- [Records shown]
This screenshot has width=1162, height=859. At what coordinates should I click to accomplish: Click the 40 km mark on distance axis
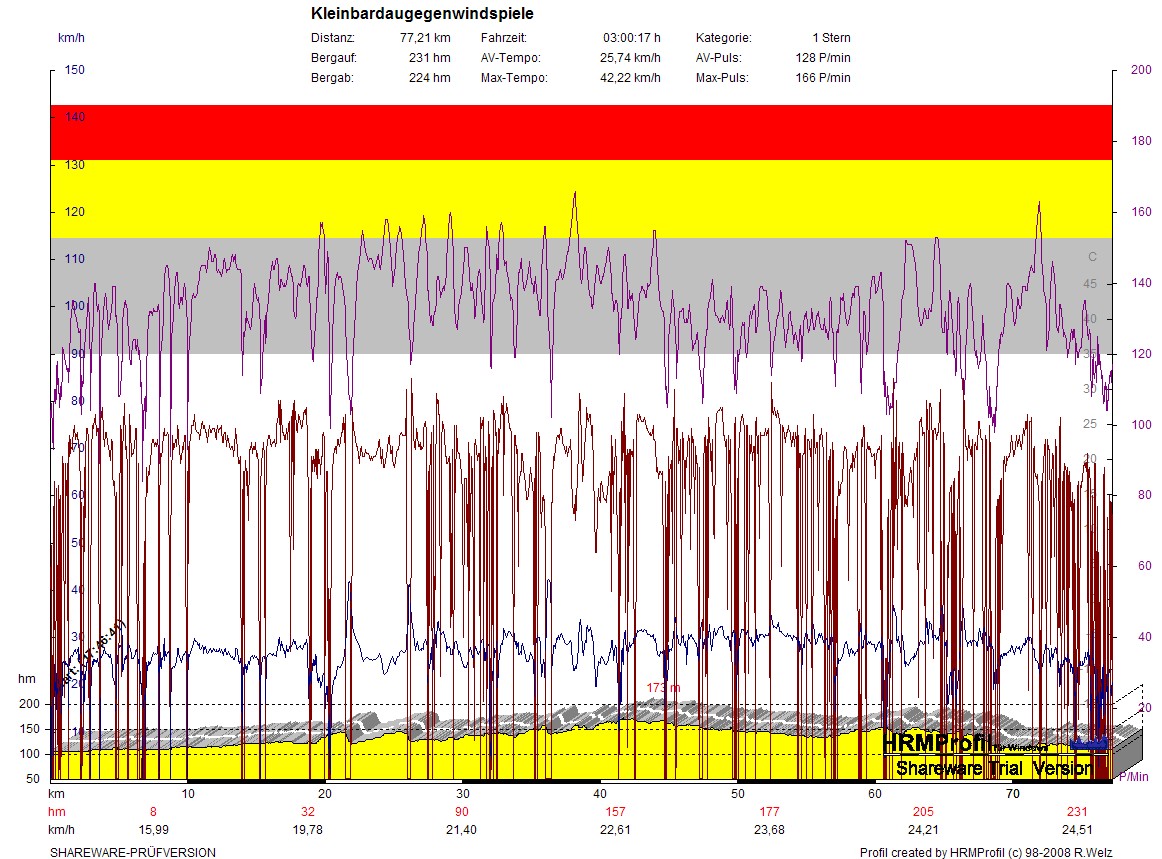point(599,793)
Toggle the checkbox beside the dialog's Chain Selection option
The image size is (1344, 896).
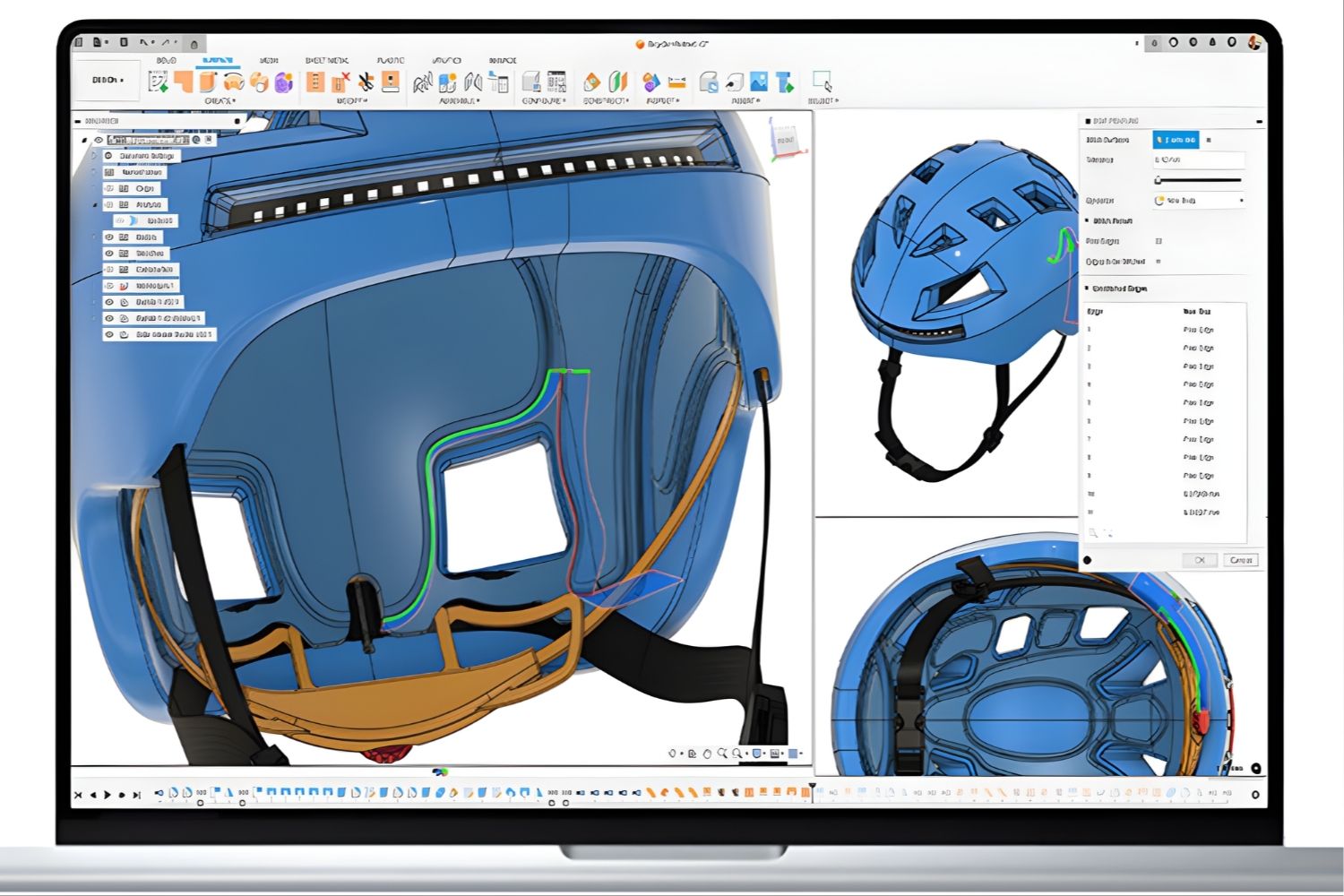point(1159,260)
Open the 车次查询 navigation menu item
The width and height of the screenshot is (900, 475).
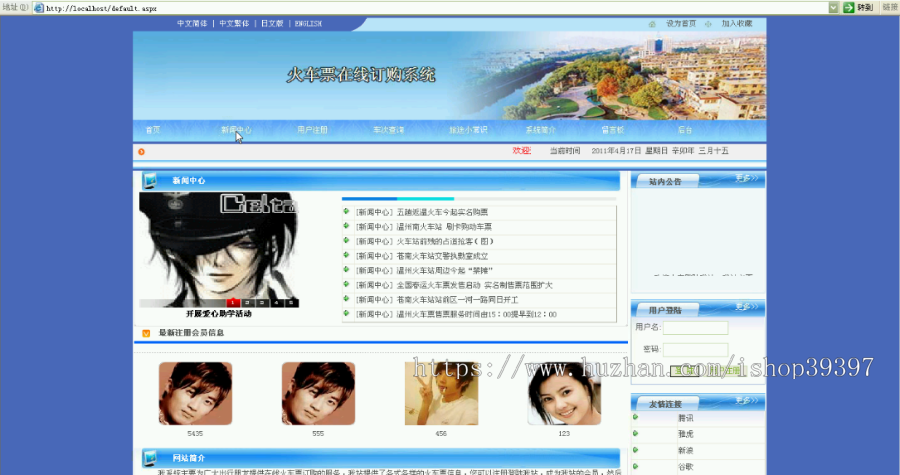coord(389,130)
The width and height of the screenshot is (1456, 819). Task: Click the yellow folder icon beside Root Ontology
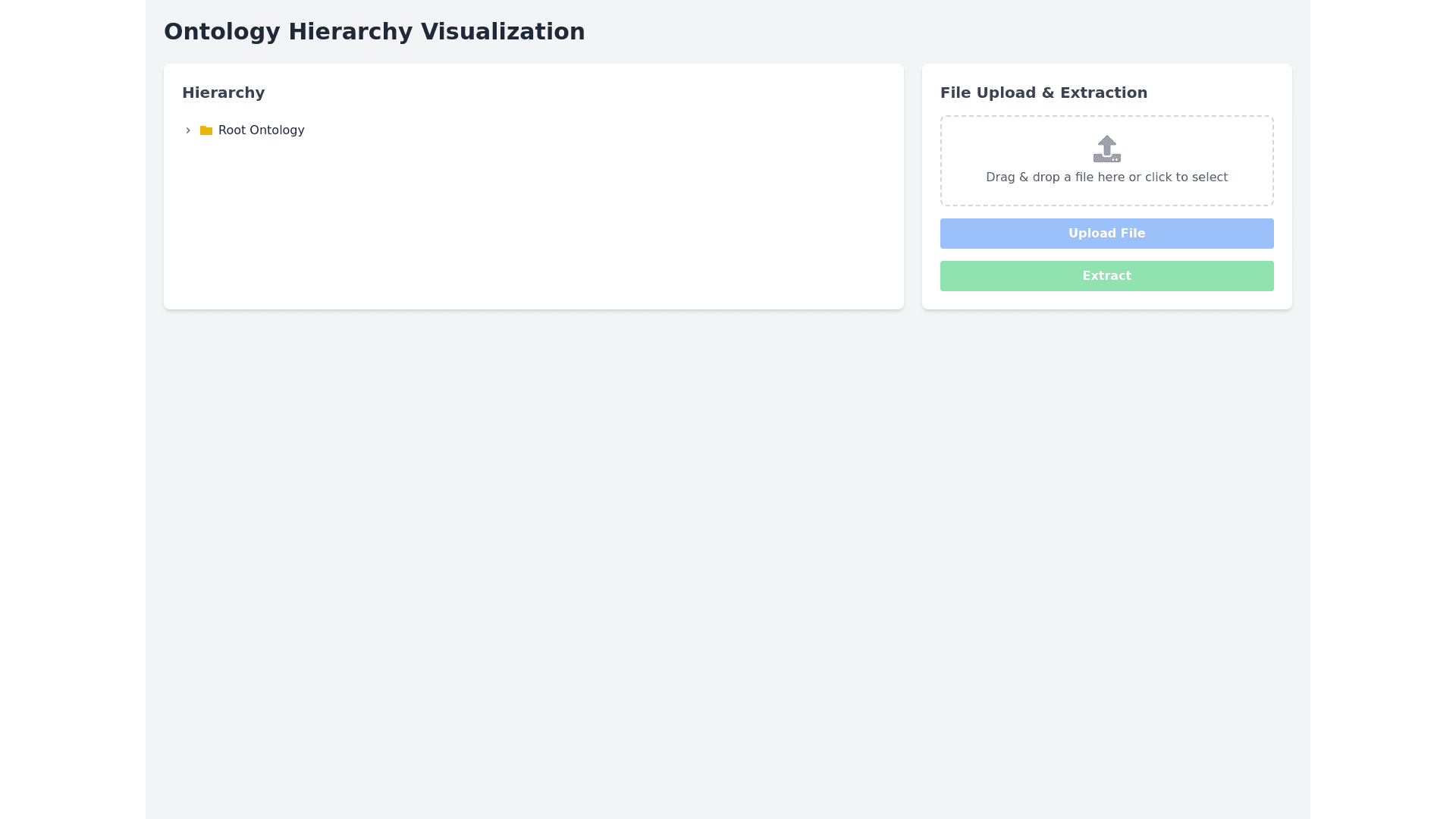coord(206,130)
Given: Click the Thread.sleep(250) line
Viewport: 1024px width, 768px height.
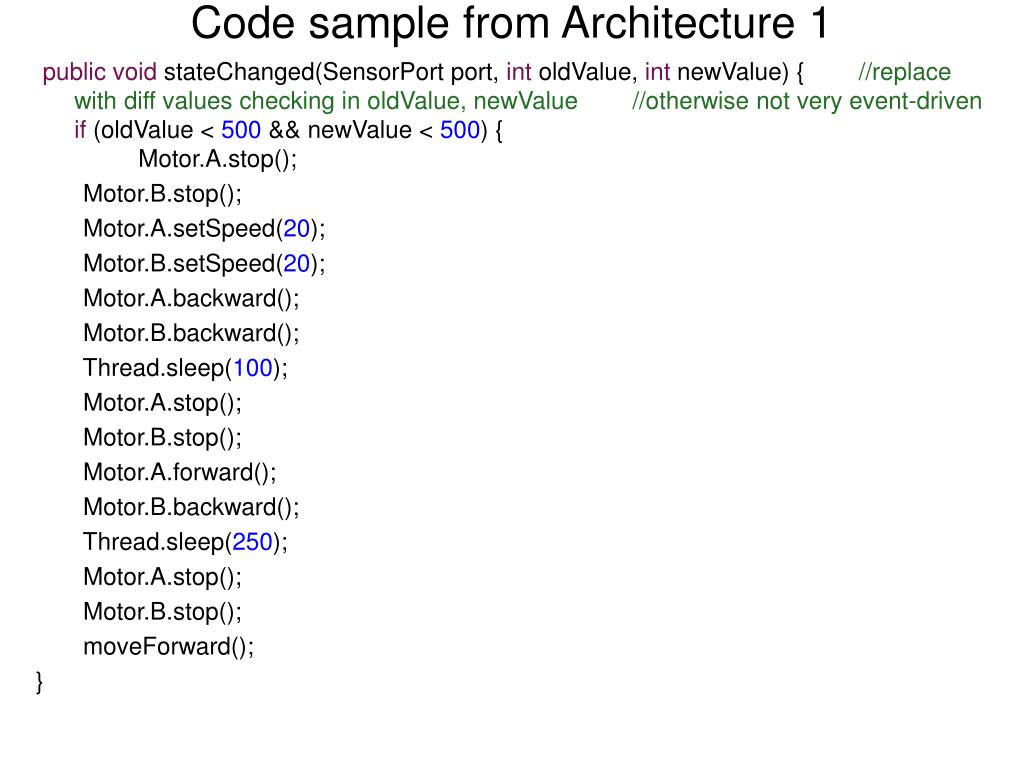Looking at the screenshot, I should pos(185,542).
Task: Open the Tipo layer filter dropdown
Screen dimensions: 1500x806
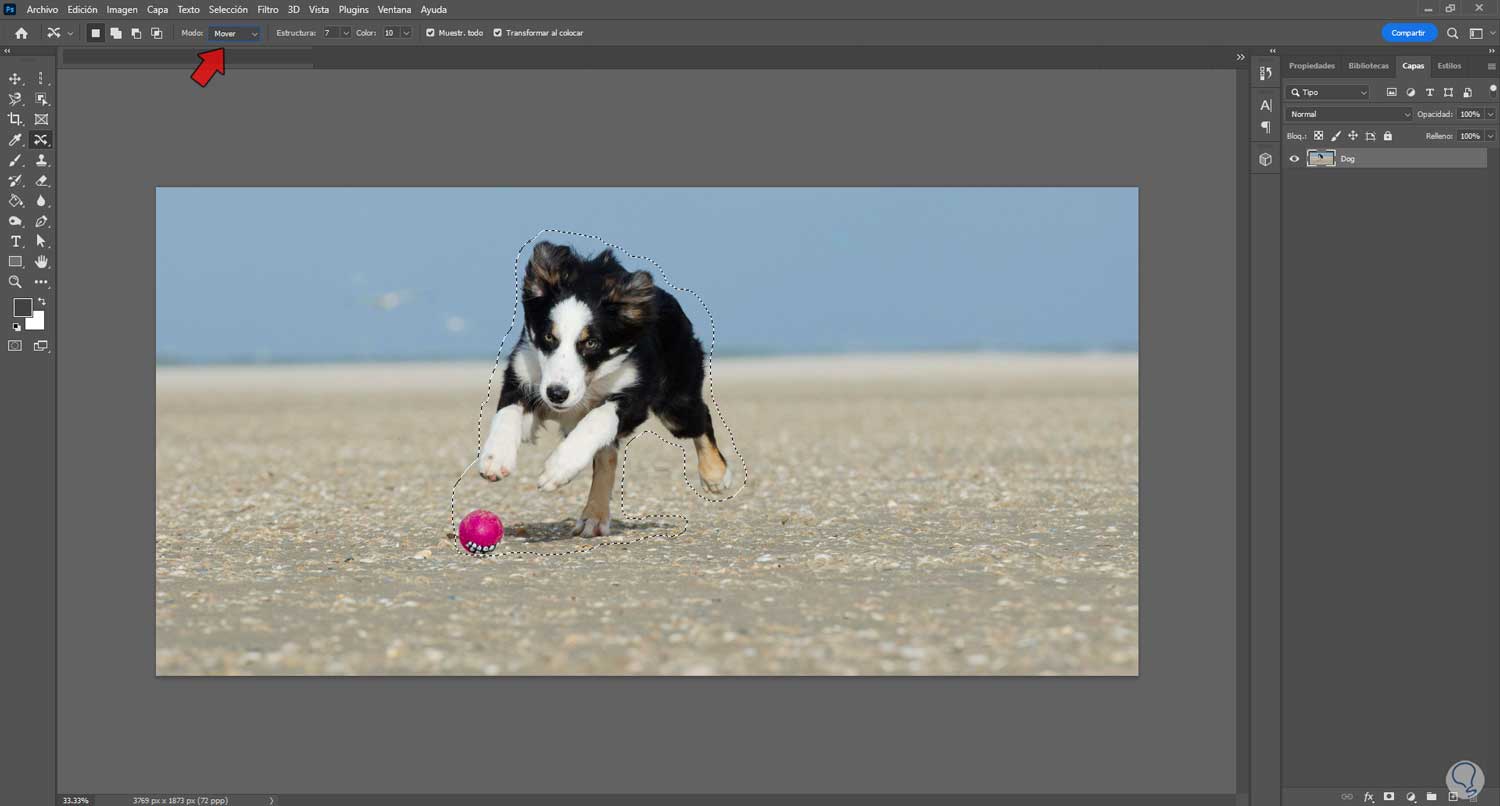Action: 1329,92
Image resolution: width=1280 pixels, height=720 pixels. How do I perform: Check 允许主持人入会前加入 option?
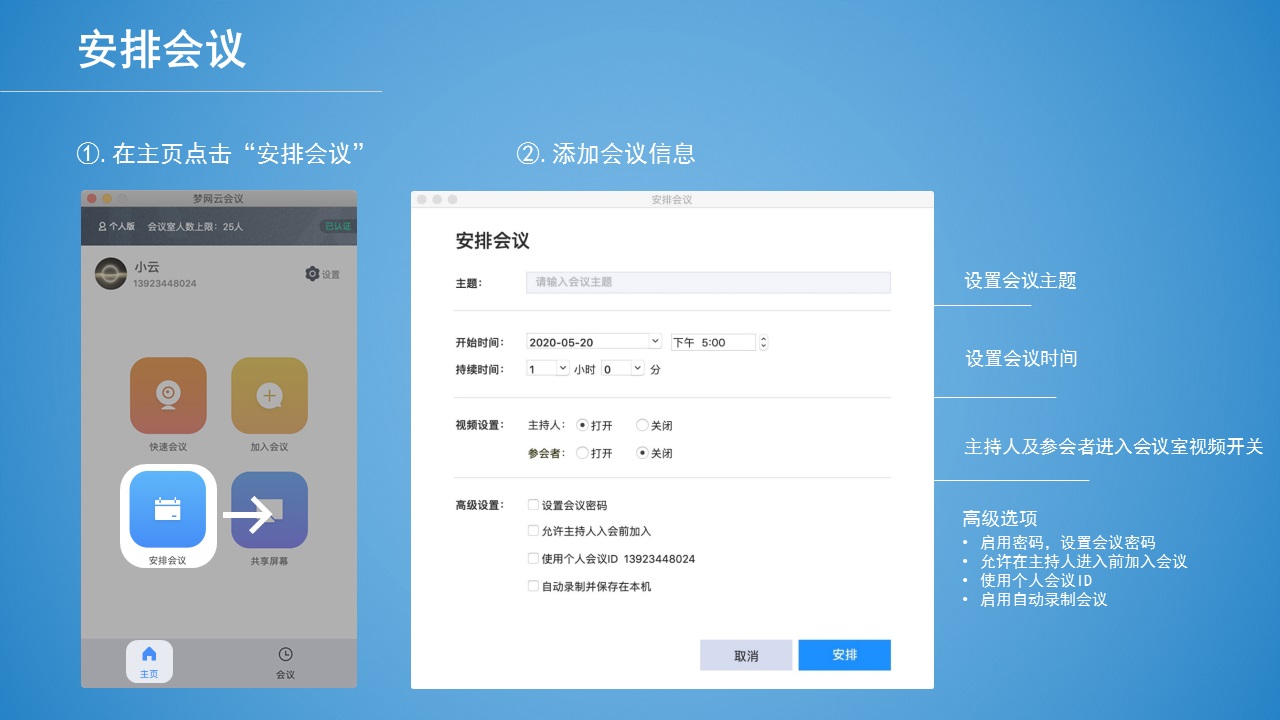point(533,531)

- [Problem statement]
Please transcribe exactly the lines from the one containing "Task: Open the Tipo layer filter dropdown" through the last line of the records above, both included, and leave out every picture.

- [Result for this exercise]
Task: Open the Tipo layer filter dropdown
Screen dimensions: 1500x806
Action: 1329,92
Image resolution: width=1280 pixels, height=720 pixels. How do I perform: Check 允许主持人入会前加入 option?
point(533,531)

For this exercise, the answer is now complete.